O Pleno do Tribunal Regional Eleitoral da Paraíba (TRE-PB) decidiu, por unanimidade, nesta quarta-feira (2), negar o pedido de envio de tropas federais para reforçar a segurança nas eleições de 2026 em Itabaiana.
A proposta havia sido formulada pelo juiz da 6ª Zona Eleitoral, que apontou aumento da violência e avanço de organizações criminosas no município, além do risco de coação de eleitores e servidores da Justiça Eleitoral. Em 2022, Itabaiana chegou a receber tropas do Exército no dia do pleito municipal.
Na sessão, o presidente do TRE-PB, desembargador Márcio Murilo, acompanhou pareceres da Corregedoria Regional Eleitoral e do Ministério Público Eleitoral (MPE) ao votar pelo indeferimento do pedido. Segundo ele, apesar das preocupações com a segurança pública na cidade, não ficou comprovada a existência de um risco concreto que justificasse a mobilização de forças federais para garantir a realização do processo eleitoral.

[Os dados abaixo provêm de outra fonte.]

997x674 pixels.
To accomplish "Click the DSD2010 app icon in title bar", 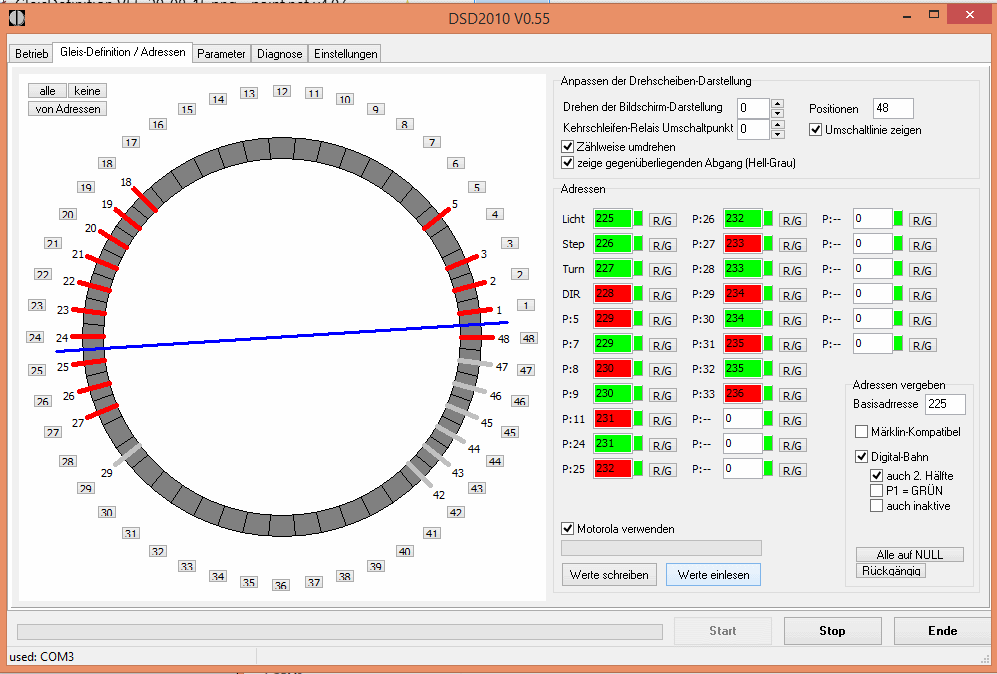I will pos(17,17).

O tribunal, no entanto, determinou que fosse registrada em ata a necessidade de ampliação do esquema de segurança em Itabaiana, com vistas a prevenir ilícitos e proteger a normalidade do pleito. A medida prevê a solicitação formal para maior atuação das corporações estaduais e federais responsáveis pela segurança no período eleitoral.

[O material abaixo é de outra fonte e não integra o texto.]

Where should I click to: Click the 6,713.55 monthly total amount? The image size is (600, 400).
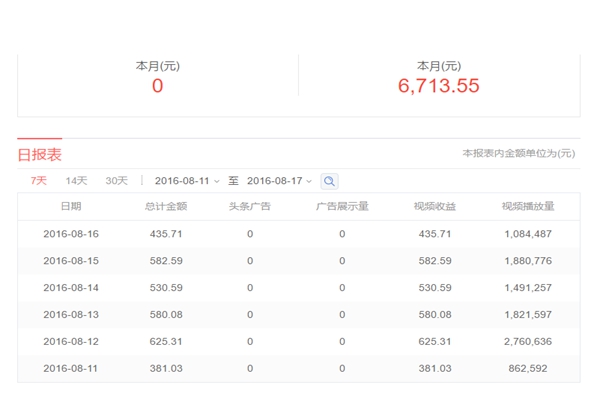[439, 87]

Foram citadas, entre as forças que deverão intensificar as ações, a Polícia Militar, a Polícia Civil, a Polícia Federal e a Polícia Rodoviária Federal. A decisão do TRE-PB levou em conta manifestações do Governo do Estado da Paraíba e das próprias forças de segurança, que informaram possuir estrutura suficiente para garantir a regularidade da votação e da apuração no município.
O posicionamento do tribunal reafirma a exigência de vigilância e coordenação entre os órgãos de segurança, sem, contudo, autorizar o emprego de tropas federais no momento. O registro em ata funcionará como pedido formal de reforço e orientação às instituições envolvidas na proteção do processo eleitoral em Itabaiana.
O TRE-PB manteve, assim, a avaliação de que a situação local demanda atenção, mas não se configurou, de acordo com a Corte, quadro que torne imprescindível a intervenção militar federal para as eleições de 2026.